▶ _Tâche demandée A_
Les affirmations suivantes concordent-elles avec le texte à lire ? Pour chacune, répondez par oui ou non et citez textuellement les mots qui tranchent : (i) Michèle trouve émouvant de voir un homme pleurer ; (ii) dans le film, Bastien a perdu son cheval ; (iii) les professeurs laissaient les enfants rire pendant l'extrait.
▶ _Tâche demandée B_
Pouvez-vous recopier fidèlement le passage du texte à lire qui commence aux mots « Certaines femmes n'aiment » et s'arrête après « normal, tout simplement... » ?

▶ _Texte à lire_
Certaines femmes n'aiment pas voir un homme pleurer et on apprend aux garçons de ne pas pleurer, ils se cachent... Mais le cliché des filles aux larmes faciles, pas d'accord !!! Hein, Martine !

Martine
C'est beau un homme qui pleure

Michèle
Moi, ça me fait chialer de voir un homme pleurer
Sans rire, je trouve ça émouvant et puis normal, tout simplement...

François
Pleureur éminent et éminemment romantique .je sollicite l'autorisation de participer à cette projection....

Michèle
Inscris-toi Tu découvriras ces séances qui sont toujours suivies d'échanges très intéressants et ce sont toujours de très bons films.

Alain
Je dirai même mieux...très intéressants les débats et les films sont toujours très très bons
En commentant avec les enfants des écoles le film " L'histoire sans fin" j'ai compris que derrière une larme coule une autre larme. Et que si une larme est vraie elle aussi de fiction- et versa. Ce sont nos histoires qui nous font pleurer. En effet Bastien pleure parce qu'il lit dans le grenier où il s'est réfugié, l'histoire d''Atreyou qui vient de perdre son beau cheval blanc dans les "marais de la mélancolie" (plus on est mélancolique plus on s'y enfonce).
On passe du gros plan des larmes d'Atreyou au gros plan en contre plongée aux larme de Bastien éplorée sur les pages du livre grand ouvert sur ses genoux - du coup les larmes paraissent dérisoires aux enfants comme un mauvais mélo et qui les font rire. Tandis que leurs professeurs la plupart du temps quand je passait l'extrait leur commandaient de ne pas rire. Pourtant c'est le tour de force de Wolfgang Petersen : il faut prendre la séquences dans les deux registres ; il y a une intention comique de la part du réalisateur autant que dramatique, puisque Bastien dans le film a perdu lui non pas son cheval mais sa mère. Et que la perte du cheval de fiction le renvoie à celle de sa maman. Un premier et un deuxième degré simultanés : c'est ça la larme au cinéma. Cette séquence est l'une des plus belles mises en abîme du cinéma.

Elise
Tout à fait... L'émotion ressentie vient du fait que l'on s'identifie au personnage et plus l' histoire nous est proche et bien retransmise, plus l'émotion sera grande... Mais, dis-moi, à quand "L'histoire sans fin" à la Bottière ? Ton commentaire donne envie, en tous cas... Je terminerais en confirmant la grande richesse des débats et la qualité des films... si, si, si...

▶ _Matériel extrait_

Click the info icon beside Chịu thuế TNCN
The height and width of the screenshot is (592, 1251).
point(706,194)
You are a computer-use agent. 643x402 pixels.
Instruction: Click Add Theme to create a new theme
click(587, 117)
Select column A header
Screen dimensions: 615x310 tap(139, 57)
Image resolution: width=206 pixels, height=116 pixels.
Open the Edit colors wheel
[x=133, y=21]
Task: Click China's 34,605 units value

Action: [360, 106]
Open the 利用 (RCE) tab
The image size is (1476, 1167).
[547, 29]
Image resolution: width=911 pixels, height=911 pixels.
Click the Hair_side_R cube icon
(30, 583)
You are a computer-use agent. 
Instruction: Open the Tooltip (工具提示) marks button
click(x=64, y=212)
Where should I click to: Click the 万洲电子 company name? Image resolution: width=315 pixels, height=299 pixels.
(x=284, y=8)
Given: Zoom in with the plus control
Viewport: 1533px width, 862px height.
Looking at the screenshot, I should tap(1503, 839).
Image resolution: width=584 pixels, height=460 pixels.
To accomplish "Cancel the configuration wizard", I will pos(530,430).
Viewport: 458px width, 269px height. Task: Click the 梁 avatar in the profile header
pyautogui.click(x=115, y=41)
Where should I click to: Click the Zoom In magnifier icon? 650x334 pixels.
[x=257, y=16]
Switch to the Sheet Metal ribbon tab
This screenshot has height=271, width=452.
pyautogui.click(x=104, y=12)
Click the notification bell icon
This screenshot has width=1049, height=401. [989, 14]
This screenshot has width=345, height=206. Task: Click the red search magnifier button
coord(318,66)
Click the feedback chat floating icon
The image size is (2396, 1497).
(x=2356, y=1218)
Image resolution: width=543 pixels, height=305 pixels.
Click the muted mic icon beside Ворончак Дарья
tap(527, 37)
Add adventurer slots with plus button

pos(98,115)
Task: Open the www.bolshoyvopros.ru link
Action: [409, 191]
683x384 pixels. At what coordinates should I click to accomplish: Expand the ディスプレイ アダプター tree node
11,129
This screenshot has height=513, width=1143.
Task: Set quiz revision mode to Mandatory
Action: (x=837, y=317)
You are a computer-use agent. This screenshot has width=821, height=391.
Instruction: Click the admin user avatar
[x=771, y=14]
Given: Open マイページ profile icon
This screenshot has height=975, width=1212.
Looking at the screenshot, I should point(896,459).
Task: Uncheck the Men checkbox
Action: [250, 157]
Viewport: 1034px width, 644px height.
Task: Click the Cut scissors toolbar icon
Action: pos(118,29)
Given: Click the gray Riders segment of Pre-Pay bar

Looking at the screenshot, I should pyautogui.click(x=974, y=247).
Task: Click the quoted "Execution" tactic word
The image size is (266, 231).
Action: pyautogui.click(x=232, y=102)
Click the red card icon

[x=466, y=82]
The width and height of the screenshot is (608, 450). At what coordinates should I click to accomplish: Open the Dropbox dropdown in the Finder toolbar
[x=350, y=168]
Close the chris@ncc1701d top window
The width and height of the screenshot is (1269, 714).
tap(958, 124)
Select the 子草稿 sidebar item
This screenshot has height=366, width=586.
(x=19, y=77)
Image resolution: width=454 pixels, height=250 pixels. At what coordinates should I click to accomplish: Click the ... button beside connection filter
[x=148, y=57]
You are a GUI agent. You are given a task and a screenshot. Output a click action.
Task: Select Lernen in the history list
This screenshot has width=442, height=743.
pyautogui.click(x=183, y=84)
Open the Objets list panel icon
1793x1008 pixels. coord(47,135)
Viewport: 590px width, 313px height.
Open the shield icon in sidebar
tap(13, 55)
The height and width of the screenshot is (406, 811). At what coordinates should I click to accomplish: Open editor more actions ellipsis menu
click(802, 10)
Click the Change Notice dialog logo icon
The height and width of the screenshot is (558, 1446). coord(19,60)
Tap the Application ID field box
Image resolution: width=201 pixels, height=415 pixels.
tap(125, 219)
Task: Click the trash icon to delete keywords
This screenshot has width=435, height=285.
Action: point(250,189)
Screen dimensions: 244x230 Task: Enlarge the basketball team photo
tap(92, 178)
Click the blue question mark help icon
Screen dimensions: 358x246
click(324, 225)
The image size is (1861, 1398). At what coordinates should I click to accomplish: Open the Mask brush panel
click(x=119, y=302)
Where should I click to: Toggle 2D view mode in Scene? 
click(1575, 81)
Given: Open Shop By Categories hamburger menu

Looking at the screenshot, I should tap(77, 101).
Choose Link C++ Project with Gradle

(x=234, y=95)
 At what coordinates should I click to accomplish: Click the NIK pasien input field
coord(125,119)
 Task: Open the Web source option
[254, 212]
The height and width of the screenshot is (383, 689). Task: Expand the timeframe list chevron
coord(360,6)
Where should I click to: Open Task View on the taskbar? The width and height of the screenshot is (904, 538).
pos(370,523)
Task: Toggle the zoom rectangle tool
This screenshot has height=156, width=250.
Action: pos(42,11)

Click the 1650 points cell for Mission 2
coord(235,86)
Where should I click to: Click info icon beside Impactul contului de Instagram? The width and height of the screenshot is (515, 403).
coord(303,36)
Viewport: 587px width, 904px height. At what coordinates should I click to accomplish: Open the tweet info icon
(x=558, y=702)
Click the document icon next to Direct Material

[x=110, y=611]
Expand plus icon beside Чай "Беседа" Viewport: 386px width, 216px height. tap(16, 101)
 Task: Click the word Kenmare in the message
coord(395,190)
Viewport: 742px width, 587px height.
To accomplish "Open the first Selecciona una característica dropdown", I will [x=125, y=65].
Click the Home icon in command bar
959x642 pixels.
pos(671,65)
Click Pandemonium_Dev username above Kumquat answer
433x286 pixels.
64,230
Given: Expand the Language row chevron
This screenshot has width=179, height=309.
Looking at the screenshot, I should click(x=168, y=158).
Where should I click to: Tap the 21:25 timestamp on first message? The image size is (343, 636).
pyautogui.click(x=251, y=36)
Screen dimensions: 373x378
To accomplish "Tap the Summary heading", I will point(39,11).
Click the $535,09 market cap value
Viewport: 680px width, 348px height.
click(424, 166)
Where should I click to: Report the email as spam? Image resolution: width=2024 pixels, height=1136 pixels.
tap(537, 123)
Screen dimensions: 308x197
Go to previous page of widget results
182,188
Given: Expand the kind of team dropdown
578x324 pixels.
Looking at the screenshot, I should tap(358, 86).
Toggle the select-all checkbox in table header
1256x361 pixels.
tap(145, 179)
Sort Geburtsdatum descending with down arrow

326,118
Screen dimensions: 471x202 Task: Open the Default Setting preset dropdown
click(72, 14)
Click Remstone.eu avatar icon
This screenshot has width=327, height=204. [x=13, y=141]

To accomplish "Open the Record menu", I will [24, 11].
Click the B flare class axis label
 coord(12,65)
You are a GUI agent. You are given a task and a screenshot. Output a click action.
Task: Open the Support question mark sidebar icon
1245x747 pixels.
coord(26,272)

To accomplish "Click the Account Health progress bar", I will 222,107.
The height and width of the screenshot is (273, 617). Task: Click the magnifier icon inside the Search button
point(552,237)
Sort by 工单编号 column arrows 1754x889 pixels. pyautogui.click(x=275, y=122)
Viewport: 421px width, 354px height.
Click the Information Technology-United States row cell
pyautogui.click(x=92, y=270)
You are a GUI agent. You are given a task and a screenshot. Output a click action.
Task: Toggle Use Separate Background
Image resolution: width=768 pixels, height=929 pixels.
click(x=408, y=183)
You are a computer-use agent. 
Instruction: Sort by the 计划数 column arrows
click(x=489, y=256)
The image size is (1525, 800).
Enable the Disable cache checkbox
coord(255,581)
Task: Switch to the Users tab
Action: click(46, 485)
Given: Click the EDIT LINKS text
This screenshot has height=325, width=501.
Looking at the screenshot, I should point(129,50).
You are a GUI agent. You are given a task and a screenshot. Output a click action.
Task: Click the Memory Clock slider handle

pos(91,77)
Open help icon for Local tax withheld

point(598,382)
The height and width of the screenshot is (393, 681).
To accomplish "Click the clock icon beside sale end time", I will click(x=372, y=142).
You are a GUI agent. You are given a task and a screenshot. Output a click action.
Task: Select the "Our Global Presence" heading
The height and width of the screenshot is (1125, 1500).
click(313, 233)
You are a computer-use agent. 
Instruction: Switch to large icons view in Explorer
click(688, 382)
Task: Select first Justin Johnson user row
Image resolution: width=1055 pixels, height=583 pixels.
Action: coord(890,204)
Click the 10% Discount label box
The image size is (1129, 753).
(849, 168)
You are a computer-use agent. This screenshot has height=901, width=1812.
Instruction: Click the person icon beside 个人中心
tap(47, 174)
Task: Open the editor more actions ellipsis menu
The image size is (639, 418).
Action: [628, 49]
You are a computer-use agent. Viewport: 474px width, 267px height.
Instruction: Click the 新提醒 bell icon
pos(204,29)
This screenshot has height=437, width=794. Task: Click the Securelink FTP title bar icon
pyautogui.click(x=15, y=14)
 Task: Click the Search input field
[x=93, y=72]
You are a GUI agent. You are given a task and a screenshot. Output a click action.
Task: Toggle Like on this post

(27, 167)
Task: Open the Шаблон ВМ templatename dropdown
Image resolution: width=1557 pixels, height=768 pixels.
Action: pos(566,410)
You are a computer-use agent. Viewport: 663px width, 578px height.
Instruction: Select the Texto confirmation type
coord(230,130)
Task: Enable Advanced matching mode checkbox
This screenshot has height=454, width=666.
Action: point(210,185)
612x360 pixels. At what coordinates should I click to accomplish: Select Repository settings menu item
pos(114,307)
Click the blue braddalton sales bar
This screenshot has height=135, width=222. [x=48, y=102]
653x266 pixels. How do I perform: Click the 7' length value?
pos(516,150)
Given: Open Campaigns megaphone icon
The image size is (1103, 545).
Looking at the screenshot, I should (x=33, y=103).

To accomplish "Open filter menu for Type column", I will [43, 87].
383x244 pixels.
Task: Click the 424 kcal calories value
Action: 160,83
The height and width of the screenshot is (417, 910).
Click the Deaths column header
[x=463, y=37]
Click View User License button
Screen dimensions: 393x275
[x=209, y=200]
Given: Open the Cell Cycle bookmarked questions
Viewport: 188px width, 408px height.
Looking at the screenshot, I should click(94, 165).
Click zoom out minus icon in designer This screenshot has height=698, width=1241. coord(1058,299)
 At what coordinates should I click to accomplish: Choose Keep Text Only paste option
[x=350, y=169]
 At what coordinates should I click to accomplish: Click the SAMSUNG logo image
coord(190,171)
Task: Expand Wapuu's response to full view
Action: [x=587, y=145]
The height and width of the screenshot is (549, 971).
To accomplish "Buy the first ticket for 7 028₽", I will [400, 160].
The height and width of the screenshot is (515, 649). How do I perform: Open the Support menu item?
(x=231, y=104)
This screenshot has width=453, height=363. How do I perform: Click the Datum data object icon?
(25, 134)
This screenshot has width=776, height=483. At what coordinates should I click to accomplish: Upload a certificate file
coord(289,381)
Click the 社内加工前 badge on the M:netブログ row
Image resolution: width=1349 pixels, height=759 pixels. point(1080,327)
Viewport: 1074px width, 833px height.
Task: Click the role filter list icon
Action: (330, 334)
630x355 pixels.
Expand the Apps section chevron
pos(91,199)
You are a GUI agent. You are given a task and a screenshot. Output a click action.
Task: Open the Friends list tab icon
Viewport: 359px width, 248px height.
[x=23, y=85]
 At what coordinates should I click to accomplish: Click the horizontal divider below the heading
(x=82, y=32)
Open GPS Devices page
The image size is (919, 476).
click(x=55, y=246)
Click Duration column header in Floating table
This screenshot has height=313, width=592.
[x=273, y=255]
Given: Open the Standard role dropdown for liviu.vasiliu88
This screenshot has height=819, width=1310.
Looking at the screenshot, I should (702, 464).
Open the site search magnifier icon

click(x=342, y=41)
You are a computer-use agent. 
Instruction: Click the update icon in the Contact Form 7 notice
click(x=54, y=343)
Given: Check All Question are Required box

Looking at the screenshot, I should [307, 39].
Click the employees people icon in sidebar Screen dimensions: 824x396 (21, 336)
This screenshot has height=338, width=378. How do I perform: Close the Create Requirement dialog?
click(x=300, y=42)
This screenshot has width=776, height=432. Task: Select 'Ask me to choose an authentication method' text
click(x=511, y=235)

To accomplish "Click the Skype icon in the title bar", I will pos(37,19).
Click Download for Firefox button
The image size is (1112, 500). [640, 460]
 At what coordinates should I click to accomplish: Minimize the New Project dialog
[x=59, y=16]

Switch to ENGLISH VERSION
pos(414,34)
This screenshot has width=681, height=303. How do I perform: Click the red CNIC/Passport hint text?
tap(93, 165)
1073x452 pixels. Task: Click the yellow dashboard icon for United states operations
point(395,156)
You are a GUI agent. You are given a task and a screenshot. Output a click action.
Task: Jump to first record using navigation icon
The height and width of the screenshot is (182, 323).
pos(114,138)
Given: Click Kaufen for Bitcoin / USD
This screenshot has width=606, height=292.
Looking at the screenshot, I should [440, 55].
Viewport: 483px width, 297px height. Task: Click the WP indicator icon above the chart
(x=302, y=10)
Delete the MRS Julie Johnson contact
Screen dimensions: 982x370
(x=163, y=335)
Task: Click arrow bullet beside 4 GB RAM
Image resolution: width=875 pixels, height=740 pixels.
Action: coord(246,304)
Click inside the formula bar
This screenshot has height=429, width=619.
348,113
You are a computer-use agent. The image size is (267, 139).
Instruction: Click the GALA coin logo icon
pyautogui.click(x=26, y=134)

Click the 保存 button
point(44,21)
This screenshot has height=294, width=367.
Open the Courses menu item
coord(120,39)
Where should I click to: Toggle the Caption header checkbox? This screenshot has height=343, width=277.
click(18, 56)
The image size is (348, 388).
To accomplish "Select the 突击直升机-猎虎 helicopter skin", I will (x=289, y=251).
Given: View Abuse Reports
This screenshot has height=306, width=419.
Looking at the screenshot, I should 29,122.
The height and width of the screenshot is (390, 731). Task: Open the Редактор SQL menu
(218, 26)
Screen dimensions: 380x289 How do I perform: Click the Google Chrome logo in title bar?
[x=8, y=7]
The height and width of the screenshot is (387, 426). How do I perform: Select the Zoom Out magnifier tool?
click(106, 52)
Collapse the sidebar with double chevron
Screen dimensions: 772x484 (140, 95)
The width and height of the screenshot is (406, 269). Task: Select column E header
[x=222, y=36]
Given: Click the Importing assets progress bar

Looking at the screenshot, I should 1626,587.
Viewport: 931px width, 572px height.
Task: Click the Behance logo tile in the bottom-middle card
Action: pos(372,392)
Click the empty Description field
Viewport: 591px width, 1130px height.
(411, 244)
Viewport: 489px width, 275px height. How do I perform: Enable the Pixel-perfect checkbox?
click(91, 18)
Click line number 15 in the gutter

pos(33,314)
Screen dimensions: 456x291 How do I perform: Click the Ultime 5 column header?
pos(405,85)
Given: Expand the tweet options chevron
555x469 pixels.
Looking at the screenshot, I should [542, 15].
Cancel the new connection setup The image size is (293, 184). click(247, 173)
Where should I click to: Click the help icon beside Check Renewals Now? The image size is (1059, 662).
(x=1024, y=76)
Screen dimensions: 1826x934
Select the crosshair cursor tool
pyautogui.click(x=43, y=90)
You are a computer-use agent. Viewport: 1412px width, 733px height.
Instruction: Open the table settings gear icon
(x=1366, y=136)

▶ _Réponse complète A_
(i) Oui : « Sans rire, je trouve ça émouvant et puis normal, tout simplement... »
(ii) Non : « Bastien dans le film a perdu lui non pas son cheval mais sa mère ».
(iii) Non : « leur commandaient de ne pas rire ».

▶ _Réponse complète B_
Certaines femmes n'aiment pas voir un homme pleurer et on apprend aux garçons de ne pas pleurer, ils se cachent... Mais le cliché des filles aux larmes faciles, pas d'accord !!! Hein, Martine !

Martine
C'est beau un homme qui pleure

Michèle
Moi, ça me fait chialer de voir un homme pleurer
Sans rire, je trouve ça émouvant et puis normal, tout simplement...